Matthew 5:13-16     Salt and Light

(Mk 9:50; Lk 14:34-35)
 
13You are the salt of the earth.  
But if salt loses its taste, what can make it tasty?  
It is good for nothing,
except to be thrown out and trodden on by people.

In fact, pure salt cannot lose its taste. Perhaps, Jesus was expressing impossibility: no more can the Gospel not be preached than salt can lose its saltiness.

However, as it occurs naturally in Palestine, salt may be contaminated with other substances that, over time, react with it and bring about chemical change, resulting in the salt’s destruction. Taken in that sense, Jesus’ point may have been a word of caution to disciples not to take their faith for granted, given that they were submerged in a corrupted and corrupting world. Without on-going watchfulness and conversion, the Kingdom experience would not be realised.

The Greek word translated as lose its taste is an unusual word to use of salt. Its direct meaning is “to act foolishly”. In the Hebrew Scriptures, the word was sometimes used in relation to persons who doubted the existence or power of God. In the context of the Beatitudes just listed, it could well refer to the power of the world so to corrupt disciples as to lead them to doubt God’s readiness to intervene in human history to bring about the “reversal” promised with the advent of the Kingdom.

Should disciples lose hope in the certainty of the Kingdom, they would, indeed, be no longer good for anything, but (to be) thrown out and trodden on by people.

14You are the light of the world.  
A town built on top of a hill cannot be hidden.

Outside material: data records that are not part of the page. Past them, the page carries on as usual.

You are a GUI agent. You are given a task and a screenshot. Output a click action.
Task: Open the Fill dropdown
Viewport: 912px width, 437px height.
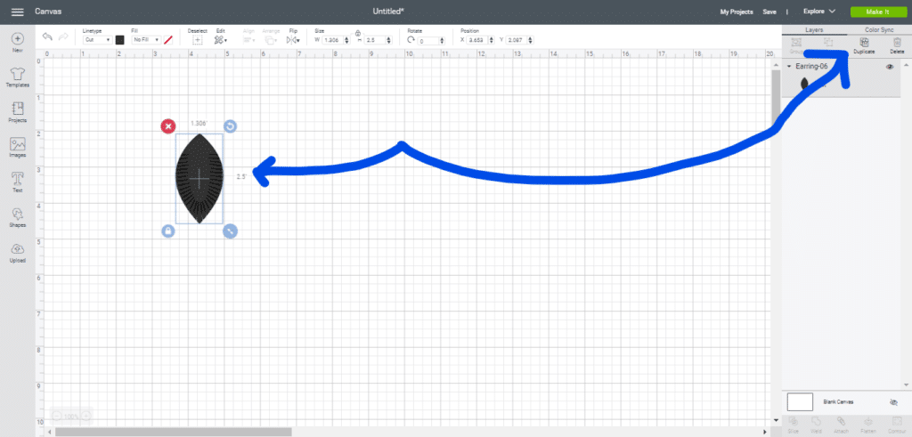pyautogui.click(x=145, y=40)
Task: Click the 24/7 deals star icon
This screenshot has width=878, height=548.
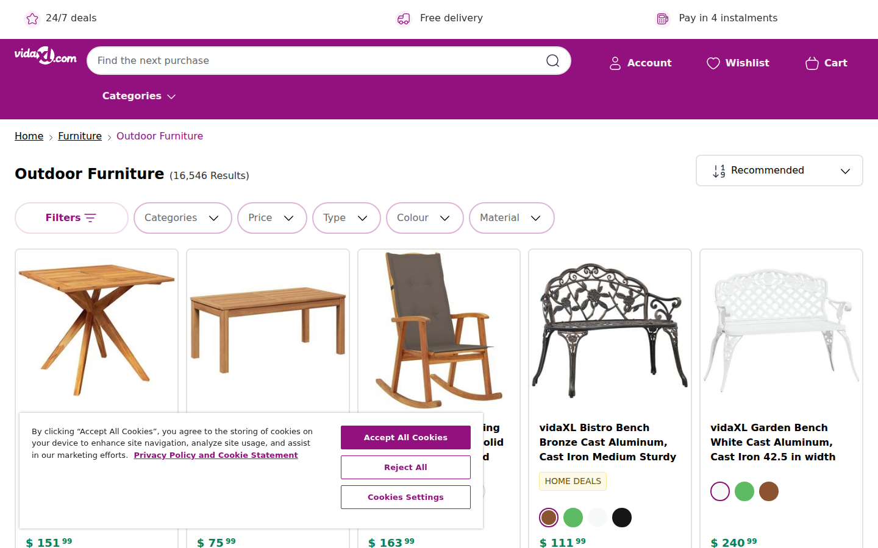Action: pos(32,19)
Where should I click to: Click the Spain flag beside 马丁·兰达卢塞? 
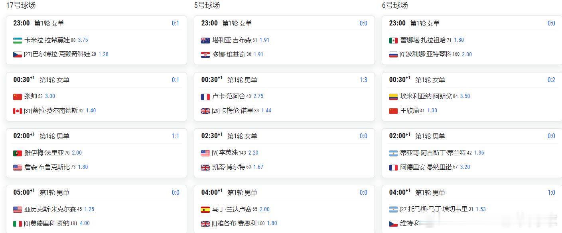[x=205, y=210]
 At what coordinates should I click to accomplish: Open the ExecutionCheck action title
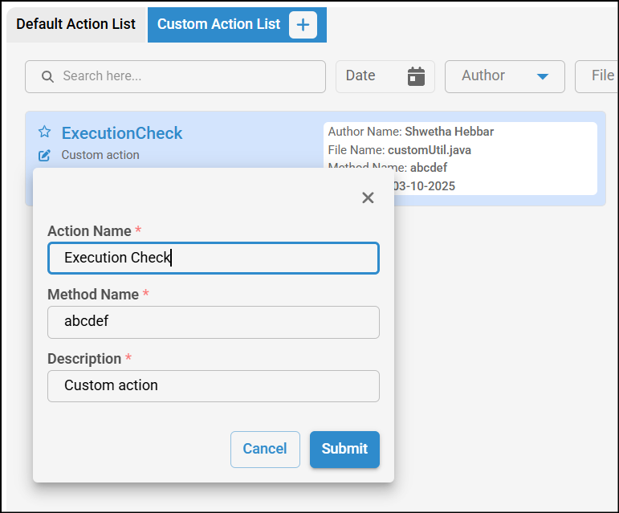[122, 133]
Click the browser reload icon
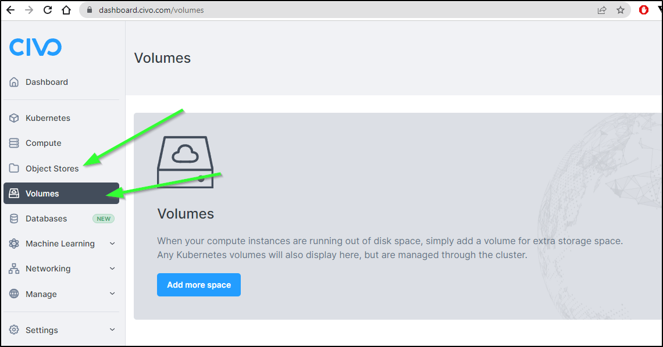 pyautogui.click(x=48, y=10)
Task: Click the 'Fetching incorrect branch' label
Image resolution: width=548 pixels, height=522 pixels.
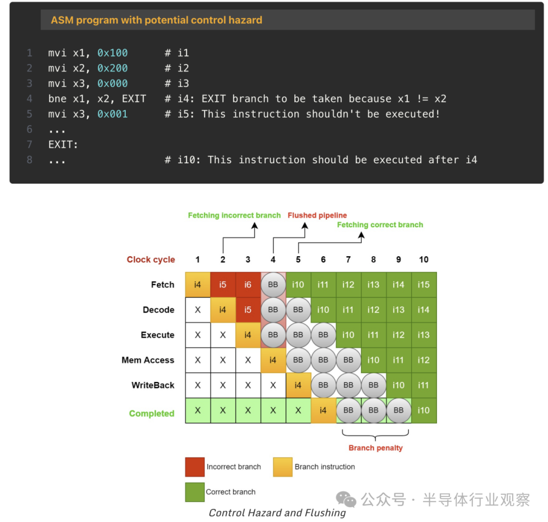Action: 234,215

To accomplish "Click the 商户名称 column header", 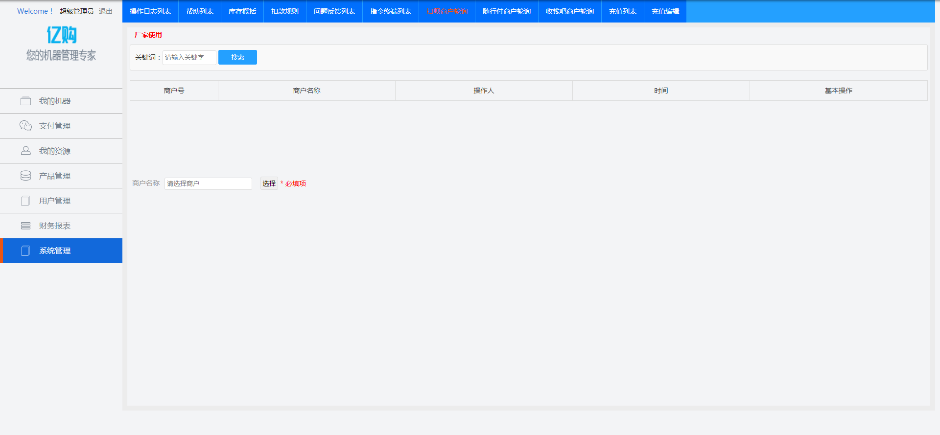I will coord(306,91).
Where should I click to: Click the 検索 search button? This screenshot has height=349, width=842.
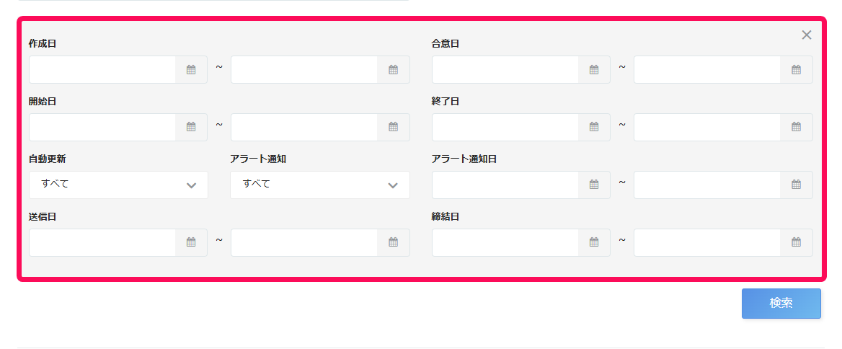coord(781,304)
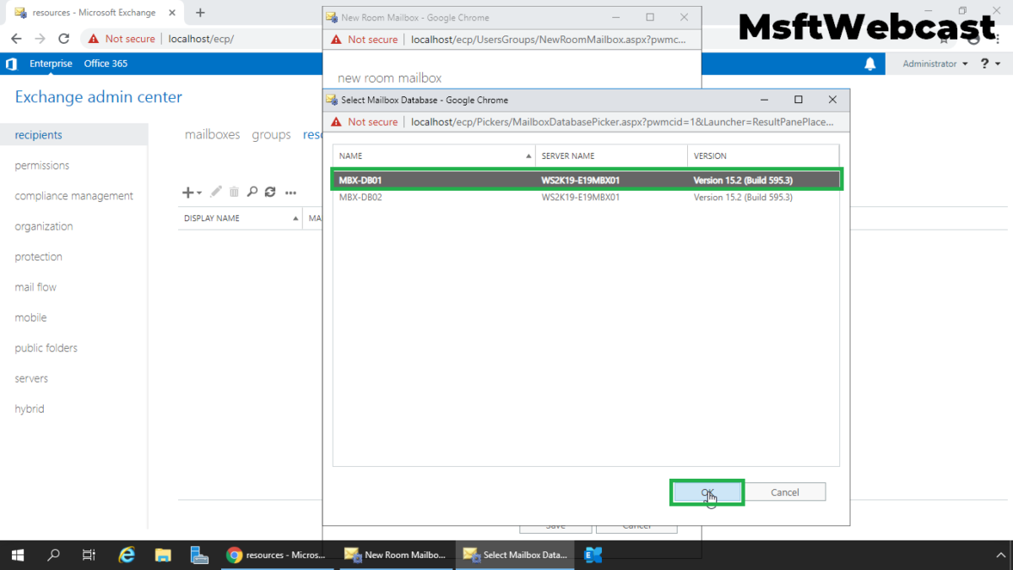Click the delete trash icon

[x=234, y=192]
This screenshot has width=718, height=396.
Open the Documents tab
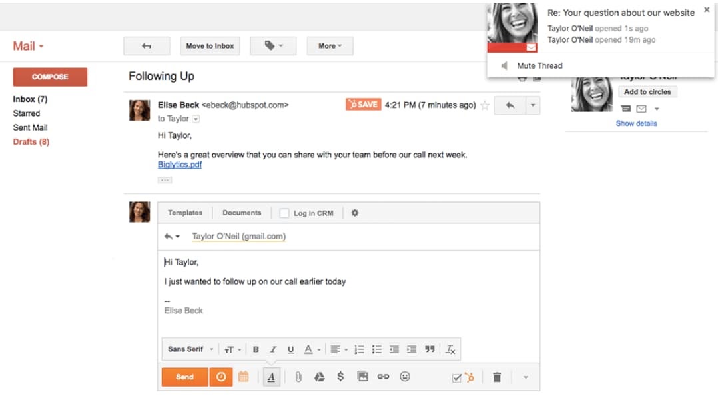242,213
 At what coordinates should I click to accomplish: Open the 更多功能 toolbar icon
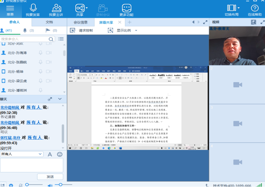126,8
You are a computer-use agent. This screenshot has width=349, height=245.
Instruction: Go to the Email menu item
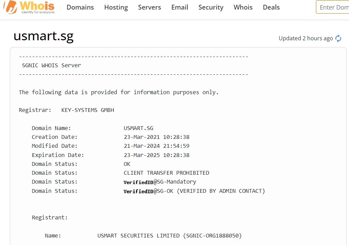click(179, 7)
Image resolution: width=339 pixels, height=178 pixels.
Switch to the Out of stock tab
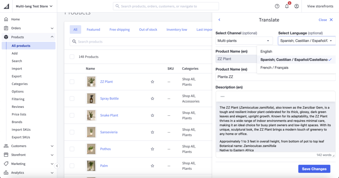pos(148,29)
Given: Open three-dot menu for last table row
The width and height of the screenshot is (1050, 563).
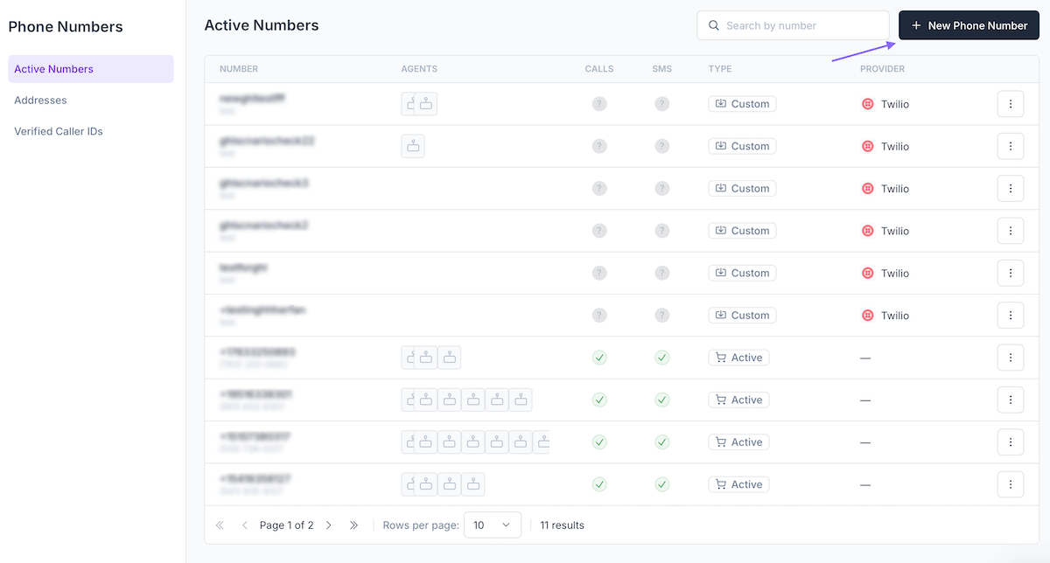Looking at the screenshot, I should [1010, 484].
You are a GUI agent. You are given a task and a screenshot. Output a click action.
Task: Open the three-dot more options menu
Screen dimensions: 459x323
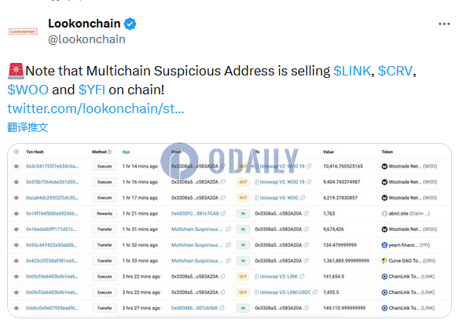coord(444,24)
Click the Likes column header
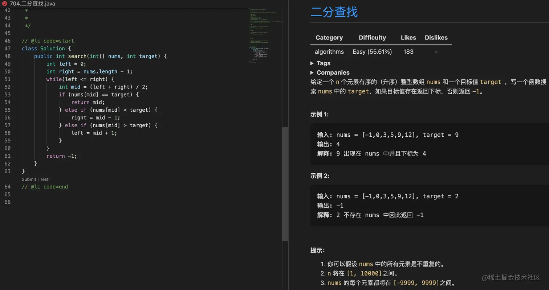Viewport: 549px width, 290px height. point(408,38)
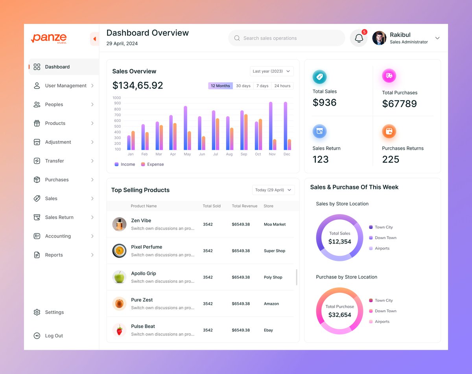
Task: Open the Settings gear in sidebar
Action: pyautogui.click(x=37, y=312)
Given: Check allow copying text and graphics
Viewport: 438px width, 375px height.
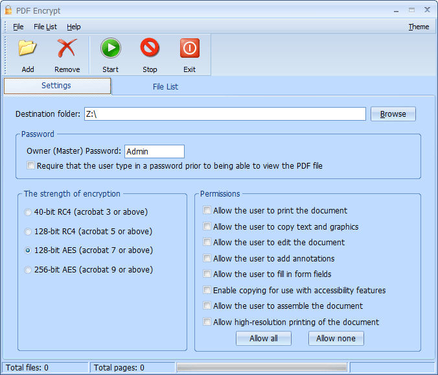Looking at the screenshot, I should pos(207,227).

Centuries before Jesus, Second Isaiah had relayed the consoling message of God to the ineffectual and dispirited Jewish exiles in Babylon: despite their current insignificance, they were to be key instruments in God’s plan of universal salvation:

“It is too light a thing that you should be my servant
to raise up the tribes of Jacob
and to restore the survivors of Israel;
I will give you as a light to the nations,
that my salvation may reach to the end of the earth.” [Isaiah 49:6]

Jesus was saying that the role of being “light to the nations” and instruments of the world’s “salvation” had become now the responsibility of his disciples.

Disciples have a mission: to show in their lives, as individuals and as community, the possibilities of the Kingdom. Like salt and light, their purpose is “for others”. Inevitably, their behaviour would affect their world, even within the constraints of Roman imperialism – provided, of course, that they did not lose their saltiness and become little different from those among whom they lived. For better or for worse, like the town built on top of a hill, they would be noticed. The Christian community was not to confine itself within its own ghetto.

15 People do not light a lamp and then put it under a large measuring utensil.
They put it on the lampstand, and it gives light for everyone in the house. 
16 In the same way, let your light shine out for people to see,
so that, when they see your good works,
they might give glory to your heavenly Father.

From the inevitability of being noticed, Jesus moved to opportunity and responsibility. In Jesus’ mind, discipleship was not a private privilege. It was duty. The world, the nations [28:13], was to be brought within the ambit of the Kingdom. When the Kingdom was truly experienced, disciples could not but want to share it with others. Just as light is not light if it does not shine, so love is not love if it does not reach out, if it is not shared. Good works are not an extra of the Kingdom experience – they are its practical expression.

However, the point of doing good works would not be any personal honour or recognition they might bring (Jesus would explicitly rule that out later in 6:1), but the revelation to the world of the enabling and ennobling power of God. (The glory of God – what can be seen by human eyes of the power and beauty of God – is “human persons fully alive”. And human persons are fully alive to the extent that they unfold in love.)